Lutter contre l’opium, la drogue qui leur est «racialement» attachée (alors que les opiacés sont largement consommés par l’ensemble de la société) est alors une arme dans l’arsenal nativiste visant à se protéger de leur «invasion culturelle». Ce n’est qu’à la lumière du fantasme du «péril jaune» que l’on comprend la première loi sur les stupéfiants jamais adoptée aux Etats-Unis, votée en 1875 à San Francisco, et qui ne vise que l’opium. En 1909, la «loi anti-opium» adoptée par le Congrès souligne son soubassement xénophobe en amnistiant ceux qui boivent ou s’injectent des solutions opiacées, mode d’administration prisée des Blancs.

Ce substrat idéologique n’a jamais disparu et le mythe d’une Chine grand dealer de l’Amérique a perduré. Dans les années 50, Harry J. Anslinger, président du Federal Bureau of Narcotics, l’agence nationale de lutte contre les stupéfiants travaillant en tandem avec le FBI, lance la rumeur que la Chine «rouge» conspirerait à la destruction de l’Occident en l’inondant d’opiacés puissants, en particulier d’héroïne. Relayé par la presse, il prétend que la République communiste est engagée dans un plan d’un quart de siècle afin de transformer les habitants du monde «libre» en loques camées et débauchées. Au cœur de la guerre froide et de sa dérive paranoïaque, sa fable n’est guère démentie, et l’on croit volontiers que les foyers américains sont menacés jusque dans leur intimité par l’ennemi chinois.

▸ **ENTRÉES EXTRAITES**:
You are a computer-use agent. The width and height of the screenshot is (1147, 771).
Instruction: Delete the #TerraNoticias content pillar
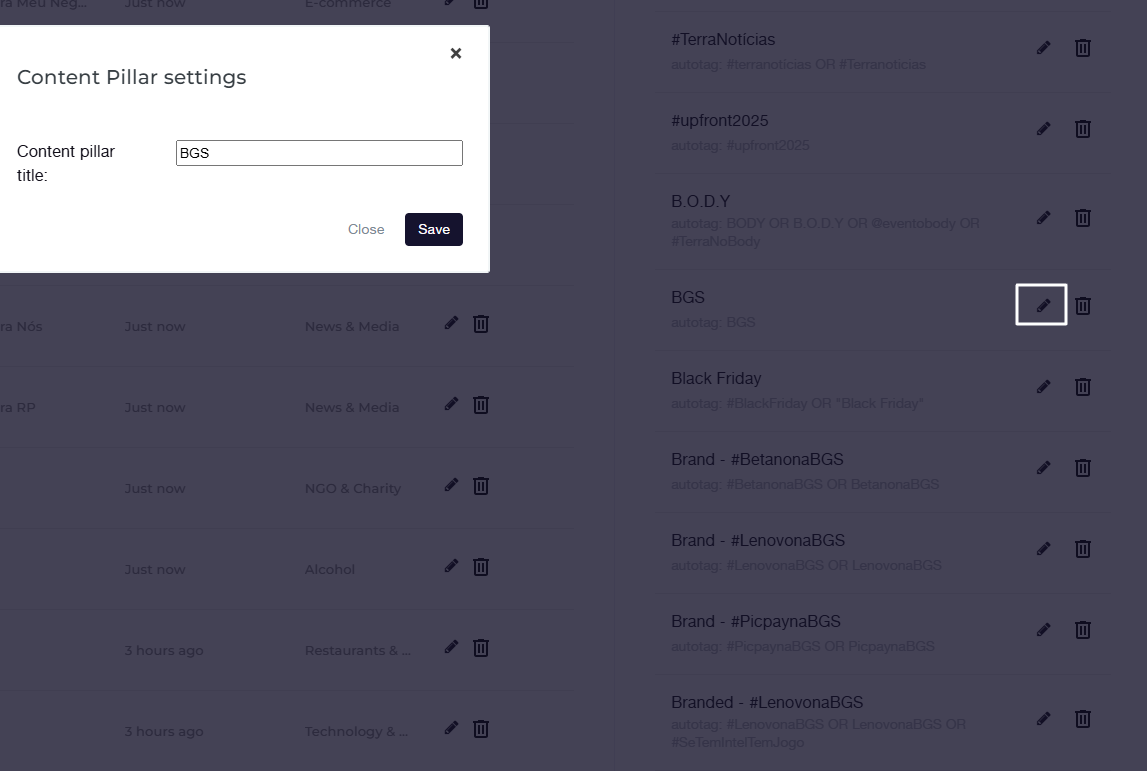tap(1082, 48)
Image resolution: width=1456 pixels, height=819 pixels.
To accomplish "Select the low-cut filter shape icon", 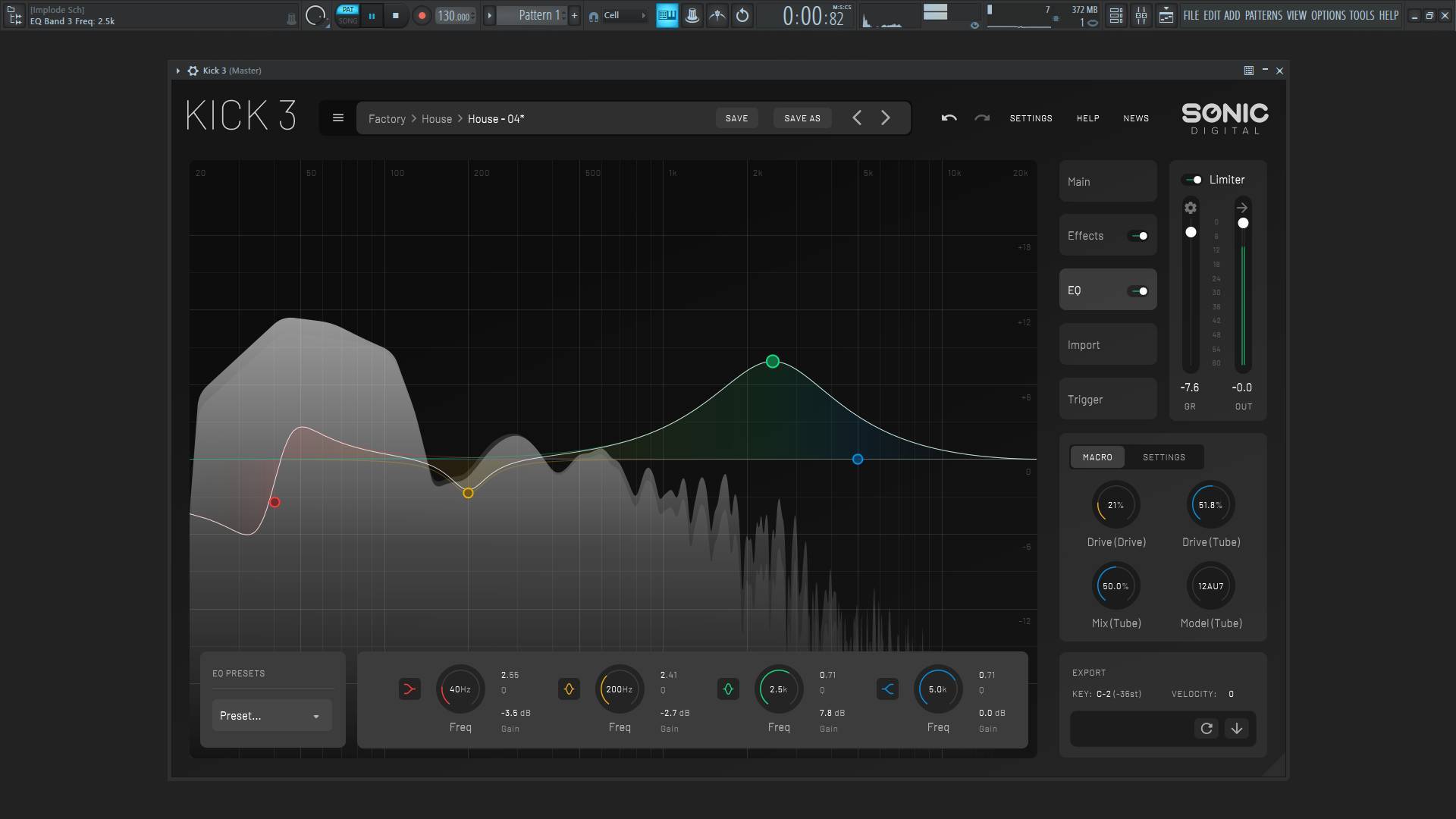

▸ **TRAVAIL DEMANDÉ**:
Recopiez sans rien changer le passage du texte sur la lutte contre l'opium aux États-Unis, en commençant à « Ce substrat idéologique » et en terminant à « par l’ennemi chinois. ». Les entrées ne jouent aucun rôle dans cet exercice.

▸ **RÉSULTAT OBTENU**:
Ce substrat idéologique n’a jamais disparu et le mythe d’une Chine grand dealer de l’Amérique a perduré. Dans les années 50, Harry J. Anslinger, président du Federal Bureau of Narcotics, l’agence nationale de lutte contre les stupéfiants travaillant en tandem avec le FBI, lance la rumeur que la Chine «rouge» conspirerait à la destruction de l’Occident en l’inondant d’opiacés puissants, en particulier d’héroïne. Relayé par la presse, il prétend que la République communiste est engagée dans un plan d’un quart de siècle afin de transformer les habitants du monde «libre» en loques camées et débauchées. Au cœur de la guerre froide et de sa dérive paranoïaque, sa fable n’est guère démentie, et l’on croit volontiers que les foyers américains sont menacés jusque dans leur intimité par l’ennemi chinois.